**Information shown:**
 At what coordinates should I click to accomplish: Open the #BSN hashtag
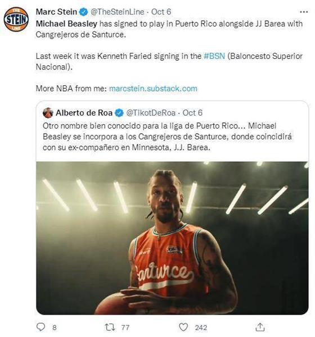pos(214,56)
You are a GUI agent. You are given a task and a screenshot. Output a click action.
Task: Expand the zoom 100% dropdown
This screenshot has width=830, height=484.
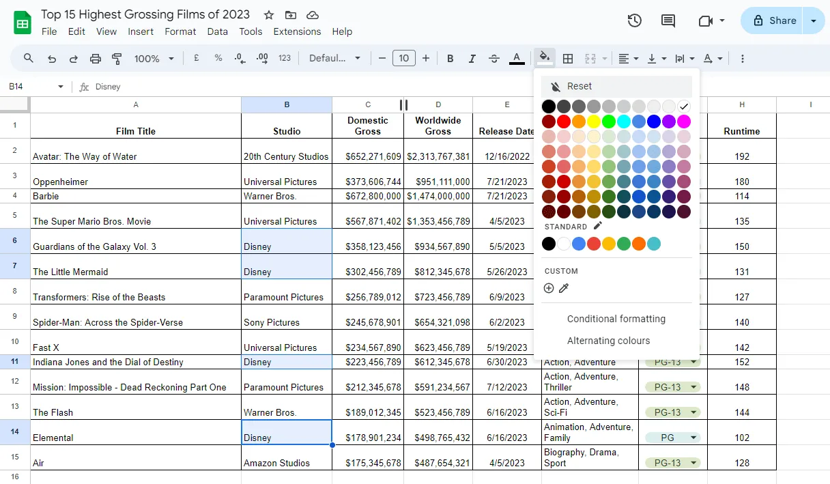coord(154,59)
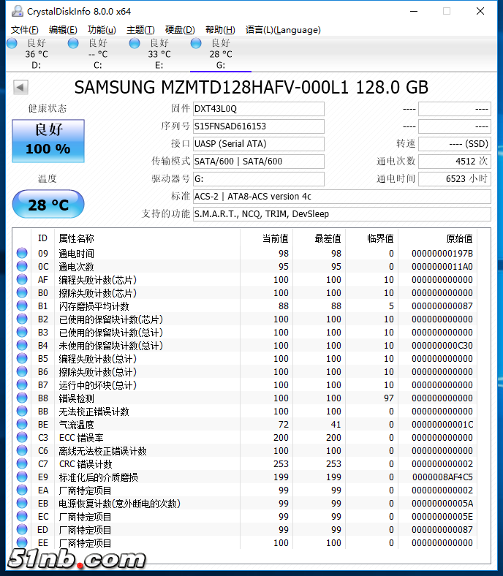Click the 28 °C temperature indicator
The width and height of the screenshot is (503, 576).
(48, 205)
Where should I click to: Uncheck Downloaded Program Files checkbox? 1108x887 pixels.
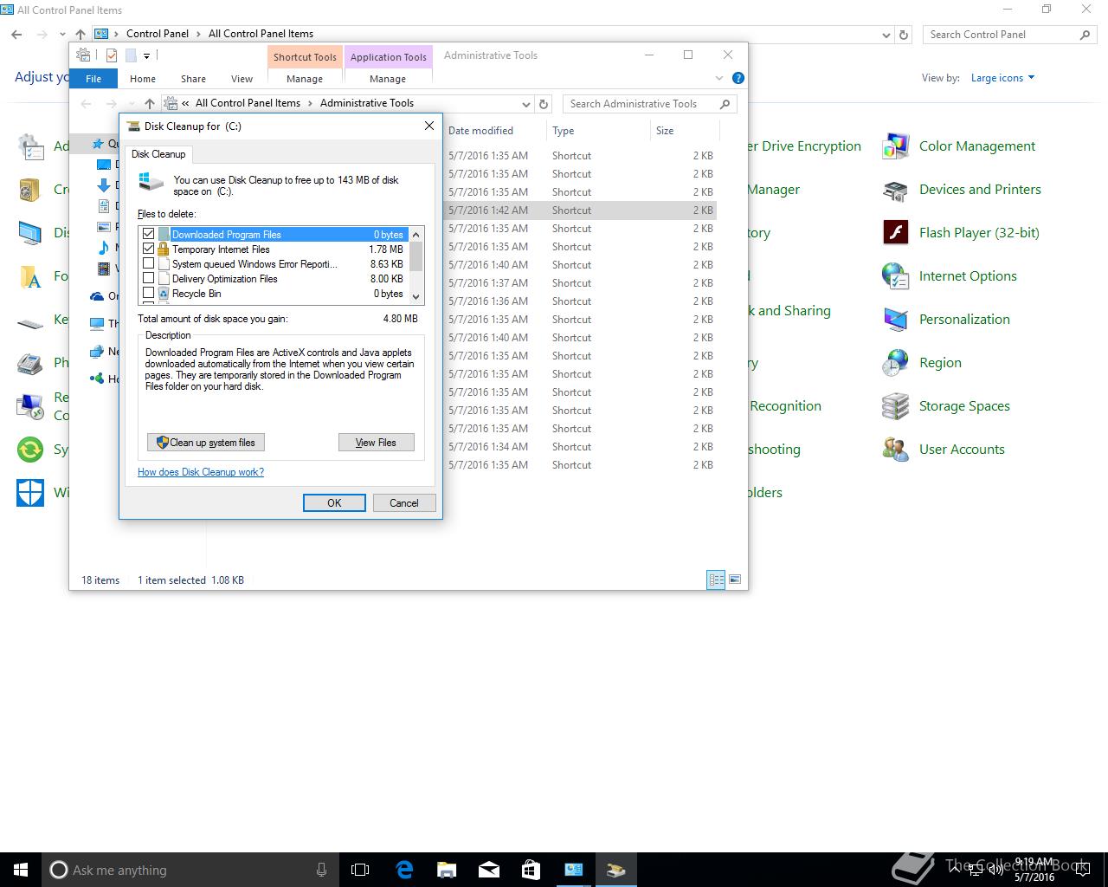(x=149, y=235)
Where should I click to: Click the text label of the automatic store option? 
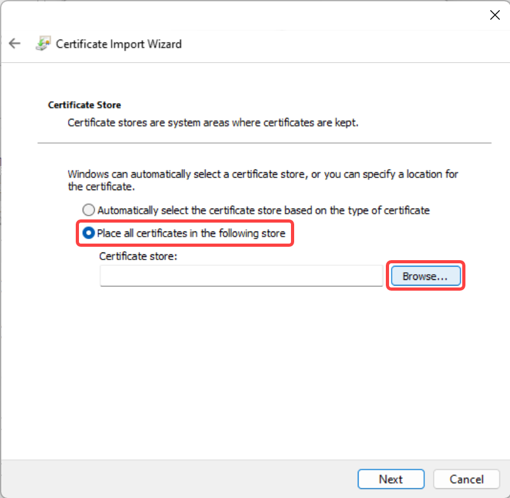pyautogui.click(x=264, y=211)

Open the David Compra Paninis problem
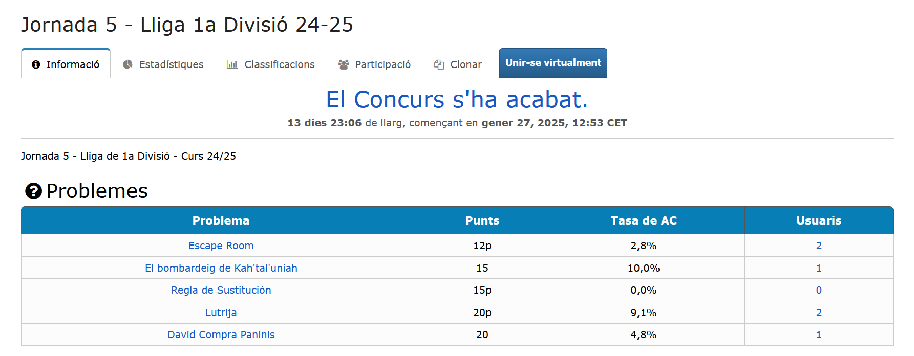(221, 335)
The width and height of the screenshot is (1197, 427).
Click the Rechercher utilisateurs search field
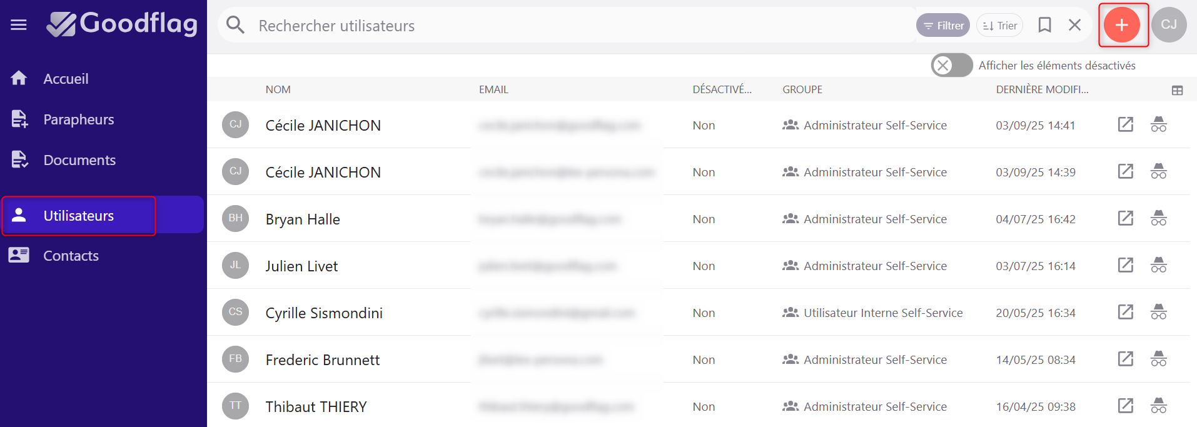click(563, 26)
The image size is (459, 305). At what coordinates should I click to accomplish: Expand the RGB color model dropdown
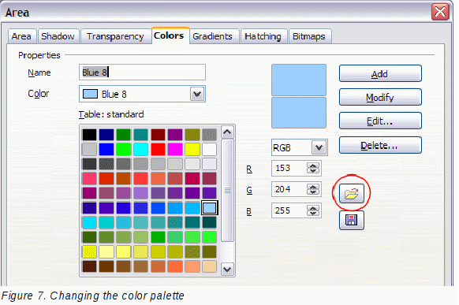pos(319,147)
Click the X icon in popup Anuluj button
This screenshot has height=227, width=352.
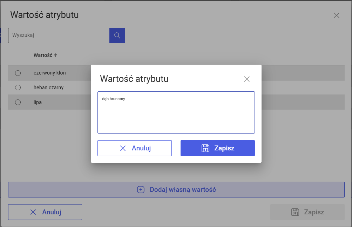click(123, 148)
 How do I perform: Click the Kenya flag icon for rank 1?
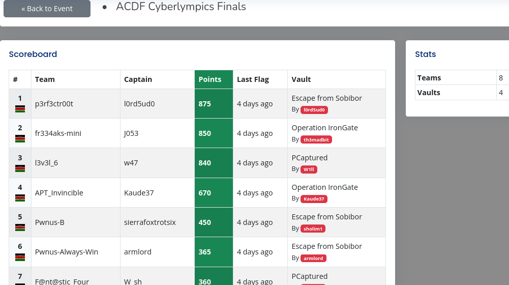pyautogui.click(x=20, y=109)
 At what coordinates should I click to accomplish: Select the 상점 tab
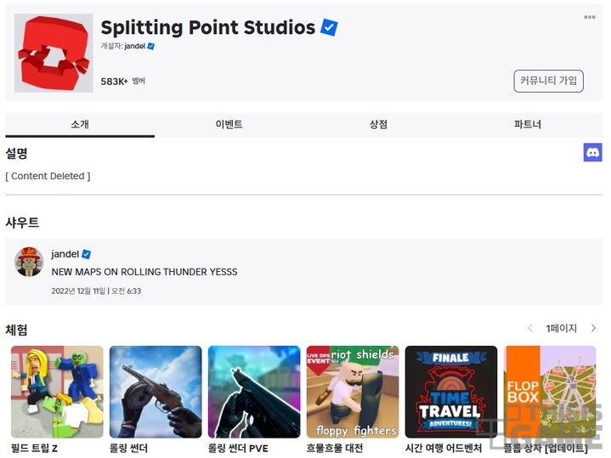coord(378,124)
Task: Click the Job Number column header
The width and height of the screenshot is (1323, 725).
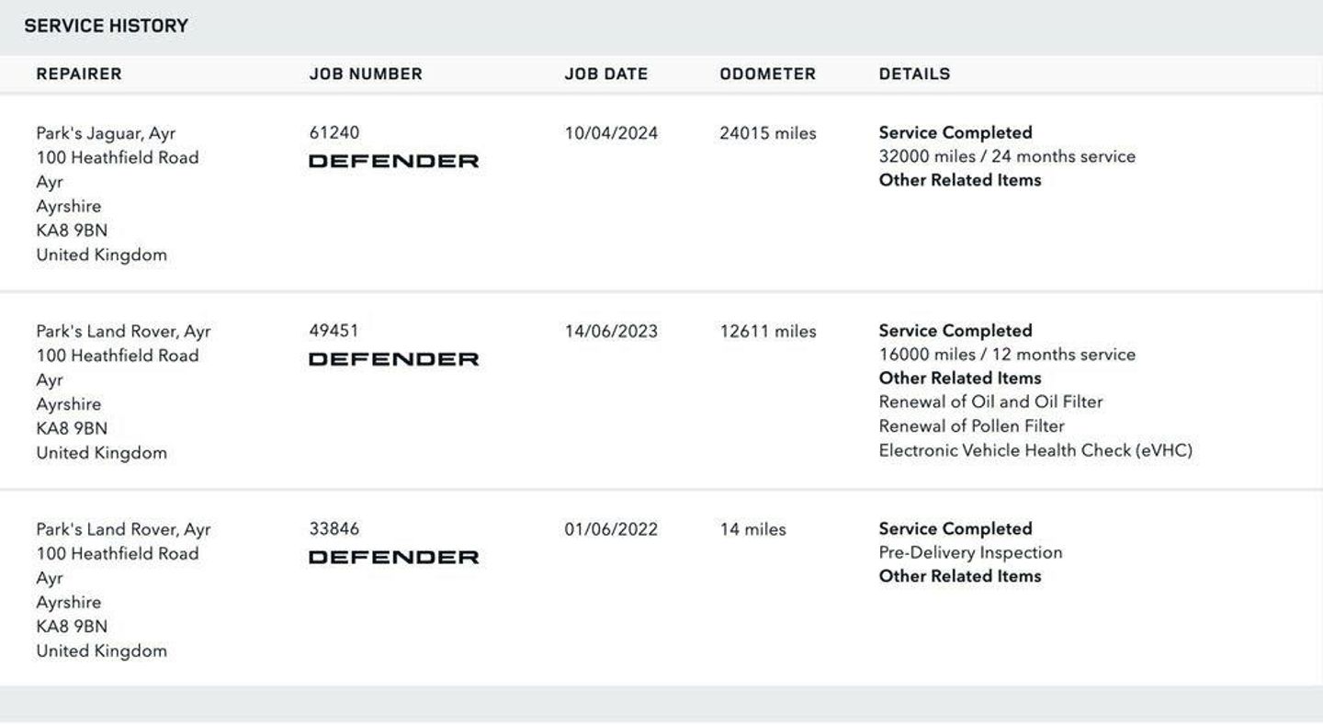Action: 366,74
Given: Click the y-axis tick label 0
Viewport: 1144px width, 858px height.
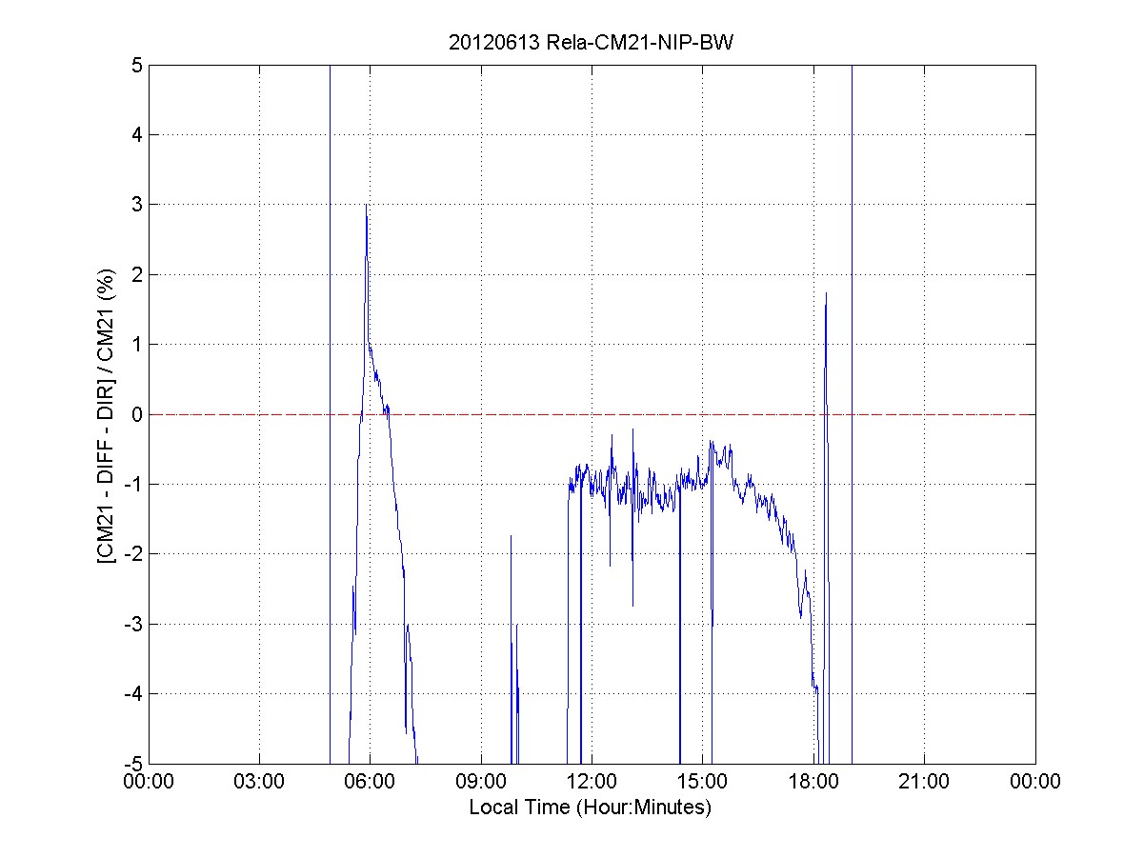Looking at the screenshot, I should (137, 414).
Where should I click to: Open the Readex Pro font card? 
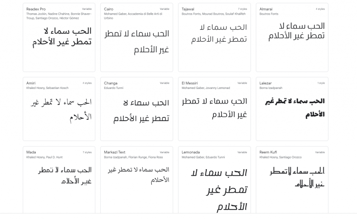coord(59,38)
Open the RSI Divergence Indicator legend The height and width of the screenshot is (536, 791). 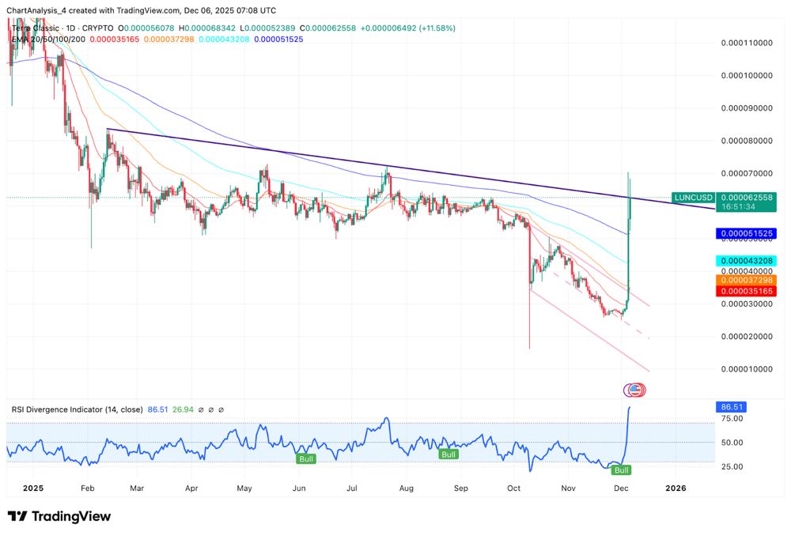point(77,410)
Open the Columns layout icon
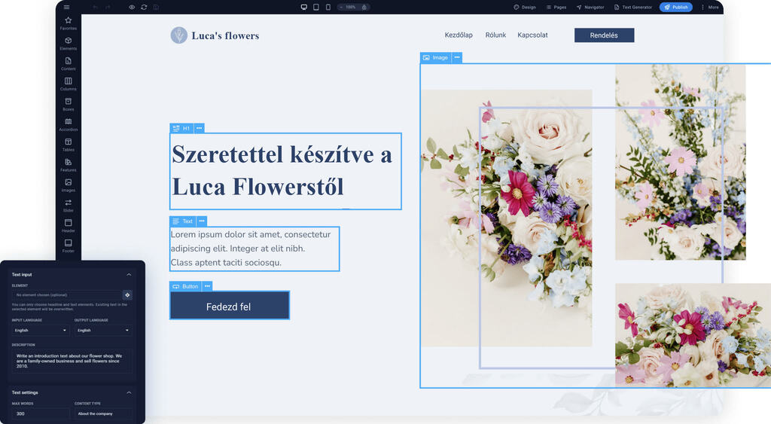771x424 pixels. coord(68,84)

**What to produce:**
Excluding any pictures, print exactly the lines of the listing above from the line with "You are a GUI" to the line with "Given: Click the y-axis tick label 0", both ends included.

**Result of this task:**
You are a GUI agent. You are given a task and a screenshot. Output a click action.
Task: Expand the zoom 100% dropdown
This screenshot has width=830, height=484.
coord(154,59)
Click the 28 °C temperature indicator
The width and height of the screenshot is (503, 576).
(48, 205)
Where should I click to: Uncheck Downloaded Program Files checkbox? 1108x887 pixels.
(x=149, y=235)
Where should I click to: Click the text label of the automatic store option? 
pyautogui.click(x=264, y=211)

Open the David Compra Paninis problem
(221, 335)
The width and height of the screenshot is (1197, 427).
Click the Rechercher utilisateurs search field
click(563, 26)
The image size is (459, 305). At what coordinates should I click to accomplish: Expand the RGB color model dropdown
pos(319,147)
Click the X icon in popup Anuluj button
This screenshot has height=227, width=352.
click(123, 148)
 How do I perform: Click the Kenya flag icon for rank 1?
pyautogui.click(x=20, y=109)
 At what coordinates should I click to accomplish: Select the 상점 tab
coord(378,124)
Task: Click the Job Number column header
The width and height of the screenshot is (1323, 725).
Action: 366,74
Given: Click the y-axis tick label 0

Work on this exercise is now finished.